Mississippi Burning : les meurtres du freedom summer comme si vous y étiez

Les pans obscurs de l’Histoire sont toujours plus faciles à appréhender par le prisme de la fiction. Les ravages engendrés par le Ku Klux Klan, organisation américaine honnie à la peau dure, sont ainsi sujets de plusieurs films. Parmi ceux-ci, Mississippi Burning est une œuvre cinématographique pionnière. Avec la mise en lumière d’un événement réel et marquant des années 1960, le film d’Alan Parker demeure unique. Balloté entre arrangements avec la réalité des faits et qualités frappantes, Mississippi Burning fictionnalise les actions du Ku Klux Klan pour le meilleur ou pour le pire.
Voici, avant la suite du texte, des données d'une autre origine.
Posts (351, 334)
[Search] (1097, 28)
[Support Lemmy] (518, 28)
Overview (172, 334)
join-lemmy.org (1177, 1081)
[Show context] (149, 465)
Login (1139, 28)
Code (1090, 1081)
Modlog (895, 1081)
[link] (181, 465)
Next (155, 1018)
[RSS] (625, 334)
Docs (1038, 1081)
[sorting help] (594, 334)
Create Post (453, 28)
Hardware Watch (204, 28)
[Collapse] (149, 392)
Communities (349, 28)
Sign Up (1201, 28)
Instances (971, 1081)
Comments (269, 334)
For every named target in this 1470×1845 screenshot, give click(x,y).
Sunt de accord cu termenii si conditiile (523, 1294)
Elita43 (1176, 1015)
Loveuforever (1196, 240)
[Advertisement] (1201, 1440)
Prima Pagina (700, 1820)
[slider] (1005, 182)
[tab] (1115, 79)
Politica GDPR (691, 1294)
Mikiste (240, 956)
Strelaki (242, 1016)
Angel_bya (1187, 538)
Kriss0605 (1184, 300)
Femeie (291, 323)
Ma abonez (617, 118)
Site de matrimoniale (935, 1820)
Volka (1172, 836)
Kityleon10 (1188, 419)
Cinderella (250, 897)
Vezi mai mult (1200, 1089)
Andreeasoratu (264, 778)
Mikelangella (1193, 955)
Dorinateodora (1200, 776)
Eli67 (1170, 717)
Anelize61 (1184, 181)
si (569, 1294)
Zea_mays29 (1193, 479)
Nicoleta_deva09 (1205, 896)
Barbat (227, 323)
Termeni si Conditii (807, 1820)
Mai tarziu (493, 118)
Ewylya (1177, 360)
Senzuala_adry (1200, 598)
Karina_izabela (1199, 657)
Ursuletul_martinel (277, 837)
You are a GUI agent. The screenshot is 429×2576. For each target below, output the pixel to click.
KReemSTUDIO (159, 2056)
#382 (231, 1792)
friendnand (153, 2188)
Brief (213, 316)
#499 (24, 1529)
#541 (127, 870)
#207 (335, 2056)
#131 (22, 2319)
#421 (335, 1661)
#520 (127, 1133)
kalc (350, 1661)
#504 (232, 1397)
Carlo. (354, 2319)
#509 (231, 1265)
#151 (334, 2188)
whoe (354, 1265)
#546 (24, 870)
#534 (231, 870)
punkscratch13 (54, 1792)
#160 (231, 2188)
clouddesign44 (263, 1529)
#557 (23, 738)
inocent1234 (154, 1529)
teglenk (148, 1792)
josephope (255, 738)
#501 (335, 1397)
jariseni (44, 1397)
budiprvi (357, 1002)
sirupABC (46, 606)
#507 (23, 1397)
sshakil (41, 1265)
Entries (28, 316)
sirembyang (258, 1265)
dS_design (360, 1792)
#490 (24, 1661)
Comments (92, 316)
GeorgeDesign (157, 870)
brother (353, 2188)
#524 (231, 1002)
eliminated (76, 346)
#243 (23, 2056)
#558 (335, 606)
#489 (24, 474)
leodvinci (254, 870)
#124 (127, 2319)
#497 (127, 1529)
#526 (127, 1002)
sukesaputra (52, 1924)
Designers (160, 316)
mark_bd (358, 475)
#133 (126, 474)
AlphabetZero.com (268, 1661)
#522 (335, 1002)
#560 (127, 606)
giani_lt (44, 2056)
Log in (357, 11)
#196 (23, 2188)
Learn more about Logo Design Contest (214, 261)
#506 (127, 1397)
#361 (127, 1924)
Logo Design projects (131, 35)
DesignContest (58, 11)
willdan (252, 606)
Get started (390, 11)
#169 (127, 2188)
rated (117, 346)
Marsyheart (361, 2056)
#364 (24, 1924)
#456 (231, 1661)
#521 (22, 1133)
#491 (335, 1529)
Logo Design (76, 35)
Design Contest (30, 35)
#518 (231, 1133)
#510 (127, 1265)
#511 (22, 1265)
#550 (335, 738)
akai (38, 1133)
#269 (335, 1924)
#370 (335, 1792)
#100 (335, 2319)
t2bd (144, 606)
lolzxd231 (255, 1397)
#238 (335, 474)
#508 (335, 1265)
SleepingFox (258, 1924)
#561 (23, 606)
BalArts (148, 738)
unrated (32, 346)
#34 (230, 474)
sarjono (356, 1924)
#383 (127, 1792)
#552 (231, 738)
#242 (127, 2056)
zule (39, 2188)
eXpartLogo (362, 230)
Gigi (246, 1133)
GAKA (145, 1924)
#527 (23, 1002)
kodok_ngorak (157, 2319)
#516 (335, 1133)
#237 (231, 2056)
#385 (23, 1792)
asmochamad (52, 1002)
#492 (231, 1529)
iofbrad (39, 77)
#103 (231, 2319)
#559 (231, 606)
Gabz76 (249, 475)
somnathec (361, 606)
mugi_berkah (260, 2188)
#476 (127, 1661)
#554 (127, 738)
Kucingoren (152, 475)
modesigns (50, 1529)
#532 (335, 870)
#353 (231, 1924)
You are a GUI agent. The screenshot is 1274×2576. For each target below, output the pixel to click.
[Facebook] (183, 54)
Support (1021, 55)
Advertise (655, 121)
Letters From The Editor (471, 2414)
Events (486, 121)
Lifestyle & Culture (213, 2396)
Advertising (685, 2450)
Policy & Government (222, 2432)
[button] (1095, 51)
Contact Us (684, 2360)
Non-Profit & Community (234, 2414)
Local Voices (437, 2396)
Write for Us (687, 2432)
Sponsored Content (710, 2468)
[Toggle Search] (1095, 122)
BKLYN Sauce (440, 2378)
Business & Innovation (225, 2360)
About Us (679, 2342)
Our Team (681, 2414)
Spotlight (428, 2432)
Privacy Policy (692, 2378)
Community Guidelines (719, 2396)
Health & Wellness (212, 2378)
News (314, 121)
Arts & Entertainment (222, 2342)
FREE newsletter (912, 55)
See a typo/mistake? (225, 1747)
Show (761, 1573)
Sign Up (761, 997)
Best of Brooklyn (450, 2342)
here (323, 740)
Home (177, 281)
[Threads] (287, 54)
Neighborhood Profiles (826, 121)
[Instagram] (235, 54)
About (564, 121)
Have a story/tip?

« D’où vient-elle cette haine ? »

Alan Ward à Rupert Anderson – Mississppi Burning

À l’été 1964, la lutte pour les droits civiques a plusieurs visages. Parmi ceux-ci, des organisations comme le Comité de défense des droits civiques mobilisent leurs effectifs. Essentiellement composés d’étudiants venus des états du nord des USA, ils sillonnent le Sud, informent la population noire de ses droits, dont le premier d’entre eux, largement bafoué dans la région, le droit de vote. En effet, si les Noirs ne votent pas, rien ne changera en leur faveur…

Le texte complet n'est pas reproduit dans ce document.